• _To do_:
Retype the records word for word, beginning with their first line and stopping after the line that contains "point(54,89)".

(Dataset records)
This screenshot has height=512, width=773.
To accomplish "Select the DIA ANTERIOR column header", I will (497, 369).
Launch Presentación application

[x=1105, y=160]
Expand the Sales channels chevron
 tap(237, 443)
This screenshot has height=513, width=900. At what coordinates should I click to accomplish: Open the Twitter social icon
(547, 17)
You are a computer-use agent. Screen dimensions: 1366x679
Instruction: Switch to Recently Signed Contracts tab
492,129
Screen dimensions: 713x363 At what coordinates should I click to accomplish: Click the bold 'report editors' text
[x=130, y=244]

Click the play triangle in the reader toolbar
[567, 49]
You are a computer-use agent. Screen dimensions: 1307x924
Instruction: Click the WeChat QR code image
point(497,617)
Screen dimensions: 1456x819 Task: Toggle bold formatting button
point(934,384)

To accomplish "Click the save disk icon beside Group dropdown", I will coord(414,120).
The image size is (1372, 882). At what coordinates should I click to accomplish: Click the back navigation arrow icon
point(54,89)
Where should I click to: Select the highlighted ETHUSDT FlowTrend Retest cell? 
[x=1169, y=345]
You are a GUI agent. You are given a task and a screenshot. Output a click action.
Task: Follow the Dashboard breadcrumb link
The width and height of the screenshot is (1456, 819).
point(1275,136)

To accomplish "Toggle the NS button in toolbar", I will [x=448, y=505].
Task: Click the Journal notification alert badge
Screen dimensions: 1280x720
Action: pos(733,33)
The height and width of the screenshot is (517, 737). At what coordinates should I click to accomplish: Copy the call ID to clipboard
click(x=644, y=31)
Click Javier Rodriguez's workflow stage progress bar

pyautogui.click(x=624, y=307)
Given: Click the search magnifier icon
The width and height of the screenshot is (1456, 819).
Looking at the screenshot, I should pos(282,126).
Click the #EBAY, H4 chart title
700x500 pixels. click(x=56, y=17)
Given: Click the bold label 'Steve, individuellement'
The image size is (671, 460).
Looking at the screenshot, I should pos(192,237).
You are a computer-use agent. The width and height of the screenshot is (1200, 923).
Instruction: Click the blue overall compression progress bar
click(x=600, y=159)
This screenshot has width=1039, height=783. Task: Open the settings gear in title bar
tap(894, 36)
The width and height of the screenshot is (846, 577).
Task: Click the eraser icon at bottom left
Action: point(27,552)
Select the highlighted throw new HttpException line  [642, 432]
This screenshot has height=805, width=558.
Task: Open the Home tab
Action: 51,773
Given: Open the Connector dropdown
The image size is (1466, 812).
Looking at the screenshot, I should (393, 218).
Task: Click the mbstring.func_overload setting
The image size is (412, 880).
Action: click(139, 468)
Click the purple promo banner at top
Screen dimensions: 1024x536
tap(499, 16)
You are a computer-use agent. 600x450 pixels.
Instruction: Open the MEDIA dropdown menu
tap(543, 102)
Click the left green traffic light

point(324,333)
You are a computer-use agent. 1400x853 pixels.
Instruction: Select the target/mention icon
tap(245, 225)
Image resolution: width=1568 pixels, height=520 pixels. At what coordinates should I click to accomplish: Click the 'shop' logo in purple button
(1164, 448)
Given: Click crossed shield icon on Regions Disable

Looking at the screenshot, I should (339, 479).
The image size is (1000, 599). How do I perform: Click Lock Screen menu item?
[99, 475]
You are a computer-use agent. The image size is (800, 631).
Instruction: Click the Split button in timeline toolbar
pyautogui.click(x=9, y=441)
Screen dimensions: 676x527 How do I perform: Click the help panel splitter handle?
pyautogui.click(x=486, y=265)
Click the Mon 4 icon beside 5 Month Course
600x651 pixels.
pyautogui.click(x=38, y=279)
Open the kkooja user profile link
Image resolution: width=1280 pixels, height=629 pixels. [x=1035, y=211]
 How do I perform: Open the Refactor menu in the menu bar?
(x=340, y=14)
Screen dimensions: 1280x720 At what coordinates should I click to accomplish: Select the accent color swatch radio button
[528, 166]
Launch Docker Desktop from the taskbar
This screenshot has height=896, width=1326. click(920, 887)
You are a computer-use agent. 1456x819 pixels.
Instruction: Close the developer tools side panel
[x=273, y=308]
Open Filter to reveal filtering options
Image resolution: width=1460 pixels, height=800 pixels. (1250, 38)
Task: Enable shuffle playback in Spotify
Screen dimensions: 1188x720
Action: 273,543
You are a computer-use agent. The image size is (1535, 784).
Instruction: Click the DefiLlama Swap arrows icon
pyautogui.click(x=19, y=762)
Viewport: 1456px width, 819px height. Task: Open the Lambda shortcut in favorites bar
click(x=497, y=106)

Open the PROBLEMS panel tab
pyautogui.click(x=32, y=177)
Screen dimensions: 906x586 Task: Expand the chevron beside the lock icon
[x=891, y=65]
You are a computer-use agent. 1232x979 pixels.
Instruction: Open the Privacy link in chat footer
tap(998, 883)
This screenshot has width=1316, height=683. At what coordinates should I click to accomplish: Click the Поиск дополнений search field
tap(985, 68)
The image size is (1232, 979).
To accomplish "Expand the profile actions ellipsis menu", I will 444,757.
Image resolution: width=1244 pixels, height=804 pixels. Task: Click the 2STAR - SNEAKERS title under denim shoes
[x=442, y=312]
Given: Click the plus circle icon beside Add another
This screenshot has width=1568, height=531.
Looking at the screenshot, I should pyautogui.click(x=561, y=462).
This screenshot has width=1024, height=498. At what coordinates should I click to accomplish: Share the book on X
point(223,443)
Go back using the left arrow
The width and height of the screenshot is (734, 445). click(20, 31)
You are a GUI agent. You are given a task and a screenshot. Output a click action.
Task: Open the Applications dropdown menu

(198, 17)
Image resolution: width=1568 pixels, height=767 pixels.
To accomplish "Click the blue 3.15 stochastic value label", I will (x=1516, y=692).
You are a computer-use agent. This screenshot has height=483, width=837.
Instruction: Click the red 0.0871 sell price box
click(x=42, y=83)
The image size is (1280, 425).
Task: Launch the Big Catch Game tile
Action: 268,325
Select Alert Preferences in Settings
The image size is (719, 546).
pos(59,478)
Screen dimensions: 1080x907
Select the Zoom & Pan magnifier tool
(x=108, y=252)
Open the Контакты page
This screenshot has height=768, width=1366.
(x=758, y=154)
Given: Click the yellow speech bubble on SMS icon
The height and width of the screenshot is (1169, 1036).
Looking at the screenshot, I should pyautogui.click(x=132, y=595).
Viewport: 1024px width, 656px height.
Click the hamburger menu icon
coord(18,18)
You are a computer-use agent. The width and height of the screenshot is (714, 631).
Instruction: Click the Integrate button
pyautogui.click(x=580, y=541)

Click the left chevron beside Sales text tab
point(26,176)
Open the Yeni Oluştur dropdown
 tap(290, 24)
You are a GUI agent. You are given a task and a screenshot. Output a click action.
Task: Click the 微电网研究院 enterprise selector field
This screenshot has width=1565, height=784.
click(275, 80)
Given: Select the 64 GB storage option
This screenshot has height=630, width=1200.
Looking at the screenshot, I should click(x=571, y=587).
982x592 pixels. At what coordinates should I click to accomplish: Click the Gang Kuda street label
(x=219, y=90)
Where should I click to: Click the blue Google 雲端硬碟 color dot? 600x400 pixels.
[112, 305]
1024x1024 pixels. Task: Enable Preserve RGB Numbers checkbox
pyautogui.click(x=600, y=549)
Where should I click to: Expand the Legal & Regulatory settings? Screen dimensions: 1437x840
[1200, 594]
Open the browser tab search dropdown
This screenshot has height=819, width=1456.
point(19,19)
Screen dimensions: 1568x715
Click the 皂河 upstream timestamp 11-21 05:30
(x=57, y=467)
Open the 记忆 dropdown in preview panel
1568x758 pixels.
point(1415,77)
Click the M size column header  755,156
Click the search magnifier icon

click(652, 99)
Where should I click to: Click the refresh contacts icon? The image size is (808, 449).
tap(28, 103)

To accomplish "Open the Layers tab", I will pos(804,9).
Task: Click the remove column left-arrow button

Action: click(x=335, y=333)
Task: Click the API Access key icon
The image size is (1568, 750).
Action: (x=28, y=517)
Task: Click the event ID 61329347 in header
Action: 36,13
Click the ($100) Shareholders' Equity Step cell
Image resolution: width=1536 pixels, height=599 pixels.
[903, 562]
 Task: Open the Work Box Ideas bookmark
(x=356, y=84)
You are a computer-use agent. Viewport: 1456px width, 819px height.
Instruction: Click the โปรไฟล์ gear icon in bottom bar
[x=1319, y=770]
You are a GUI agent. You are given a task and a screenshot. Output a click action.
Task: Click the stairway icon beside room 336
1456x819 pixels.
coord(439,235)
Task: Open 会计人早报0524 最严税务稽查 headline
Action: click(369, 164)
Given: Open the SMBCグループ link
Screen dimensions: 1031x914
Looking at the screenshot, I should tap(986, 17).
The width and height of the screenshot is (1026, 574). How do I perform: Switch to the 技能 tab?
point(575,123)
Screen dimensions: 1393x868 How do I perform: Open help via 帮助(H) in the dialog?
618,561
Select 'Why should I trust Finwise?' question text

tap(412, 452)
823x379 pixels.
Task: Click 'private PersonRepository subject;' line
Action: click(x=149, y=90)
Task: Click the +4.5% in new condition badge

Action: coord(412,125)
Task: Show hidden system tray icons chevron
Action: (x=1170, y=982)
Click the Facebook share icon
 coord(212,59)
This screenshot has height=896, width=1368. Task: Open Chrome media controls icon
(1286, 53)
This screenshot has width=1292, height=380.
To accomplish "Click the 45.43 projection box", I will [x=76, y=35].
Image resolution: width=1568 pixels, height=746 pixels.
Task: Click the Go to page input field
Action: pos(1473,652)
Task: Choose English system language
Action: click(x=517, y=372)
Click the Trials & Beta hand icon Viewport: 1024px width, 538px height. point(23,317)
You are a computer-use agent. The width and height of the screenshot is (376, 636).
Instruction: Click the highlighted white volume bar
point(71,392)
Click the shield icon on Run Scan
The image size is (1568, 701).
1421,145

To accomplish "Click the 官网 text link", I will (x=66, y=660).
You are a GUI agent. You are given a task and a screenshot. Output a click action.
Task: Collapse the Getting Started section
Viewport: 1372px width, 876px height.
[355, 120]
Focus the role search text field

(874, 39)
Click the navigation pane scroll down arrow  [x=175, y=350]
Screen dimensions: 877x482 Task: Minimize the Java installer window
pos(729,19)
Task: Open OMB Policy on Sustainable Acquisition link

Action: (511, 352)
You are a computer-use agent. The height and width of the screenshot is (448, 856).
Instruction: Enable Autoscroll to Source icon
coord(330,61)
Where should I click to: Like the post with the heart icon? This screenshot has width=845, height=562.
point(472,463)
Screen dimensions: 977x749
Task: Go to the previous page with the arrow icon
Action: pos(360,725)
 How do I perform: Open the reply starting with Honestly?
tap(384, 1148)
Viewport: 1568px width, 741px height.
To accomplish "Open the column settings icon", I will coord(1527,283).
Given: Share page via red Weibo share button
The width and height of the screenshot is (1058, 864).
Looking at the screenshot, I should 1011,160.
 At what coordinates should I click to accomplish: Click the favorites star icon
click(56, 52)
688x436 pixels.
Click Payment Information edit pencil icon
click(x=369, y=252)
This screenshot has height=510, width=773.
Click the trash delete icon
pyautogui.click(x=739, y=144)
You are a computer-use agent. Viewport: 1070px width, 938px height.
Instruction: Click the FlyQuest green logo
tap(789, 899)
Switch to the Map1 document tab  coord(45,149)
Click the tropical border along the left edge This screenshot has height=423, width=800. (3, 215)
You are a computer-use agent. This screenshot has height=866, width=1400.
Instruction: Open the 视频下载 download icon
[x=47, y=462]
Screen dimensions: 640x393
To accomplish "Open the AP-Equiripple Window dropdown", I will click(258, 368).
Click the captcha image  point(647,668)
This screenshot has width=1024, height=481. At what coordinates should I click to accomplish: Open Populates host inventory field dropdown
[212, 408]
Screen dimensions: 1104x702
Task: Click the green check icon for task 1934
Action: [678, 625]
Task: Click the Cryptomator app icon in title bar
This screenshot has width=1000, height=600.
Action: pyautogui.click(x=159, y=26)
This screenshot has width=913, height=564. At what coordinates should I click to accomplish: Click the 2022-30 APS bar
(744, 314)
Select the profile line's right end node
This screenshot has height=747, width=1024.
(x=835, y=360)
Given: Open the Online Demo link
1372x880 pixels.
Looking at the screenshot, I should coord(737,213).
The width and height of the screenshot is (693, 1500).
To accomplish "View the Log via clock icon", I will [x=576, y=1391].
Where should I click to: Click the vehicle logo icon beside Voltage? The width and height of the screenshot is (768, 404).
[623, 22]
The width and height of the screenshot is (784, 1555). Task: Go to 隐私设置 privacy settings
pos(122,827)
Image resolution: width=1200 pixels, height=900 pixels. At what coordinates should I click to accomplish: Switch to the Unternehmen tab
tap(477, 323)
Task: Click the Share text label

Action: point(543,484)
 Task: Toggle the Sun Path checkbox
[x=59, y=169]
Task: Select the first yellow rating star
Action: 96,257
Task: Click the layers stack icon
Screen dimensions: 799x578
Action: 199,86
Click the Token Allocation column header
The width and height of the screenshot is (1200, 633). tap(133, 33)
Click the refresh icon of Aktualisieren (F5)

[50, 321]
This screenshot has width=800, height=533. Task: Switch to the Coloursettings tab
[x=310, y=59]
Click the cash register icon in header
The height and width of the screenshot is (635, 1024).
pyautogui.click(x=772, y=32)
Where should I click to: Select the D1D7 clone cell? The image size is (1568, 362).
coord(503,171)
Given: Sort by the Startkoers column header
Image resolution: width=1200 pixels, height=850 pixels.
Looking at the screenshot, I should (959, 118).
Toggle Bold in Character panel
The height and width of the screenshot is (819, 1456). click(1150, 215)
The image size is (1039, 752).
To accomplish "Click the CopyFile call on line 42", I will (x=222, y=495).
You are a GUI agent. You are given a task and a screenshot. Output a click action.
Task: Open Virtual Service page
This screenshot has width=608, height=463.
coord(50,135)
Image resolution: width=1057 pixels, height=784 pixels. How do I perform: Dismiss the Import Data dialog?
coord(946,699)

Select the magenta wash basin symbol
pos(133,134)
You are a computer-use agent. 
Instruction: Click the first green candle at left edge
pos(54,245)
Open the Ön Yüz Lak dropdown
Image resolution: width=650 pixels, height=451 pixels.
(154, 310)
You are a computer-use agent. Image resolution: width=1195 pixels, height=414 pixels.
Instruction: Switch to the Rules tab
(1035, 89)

• _Output for this task_:
This screenshot has height=512, width=773.
To accomplish "Select the DIA ANTERIOR column header", I will (497, 369).
Launch Presentación application

[x=1105, y=160]
Expand the Sales channels chevron
 tap(237, 443)
This screenshot has height=513, width=900. At what coordinates should I click to accomplish: Open the Twitter social icon
(547, 17)
You are a computer-use agent. Screen dimensions: 1366x679
Instruction: Switch to Recently Signed Contracts tab
492,129
Screen dimensions: 713x363 At what coordinates should I click to accomplish: Click the bold 'report editors' text
[x=130, y=244]

Click the play triangle in the reader toolbar
[567, 49]
You are a computer-use agent. Screen dimensions: 1307x924
Instruction: Click the WeChat QR code image
point(497,617)
Screen dimensions: 1456x819 Task: Toggle bold formatting button
point(934,384)

To accomplish "Click the save disk icon beside Group dropdown", I will coord(414,120).
The image size is (1372, 882). At what coordinates should I click to accomplish: Click the back navigation arrow icon
point(54,89)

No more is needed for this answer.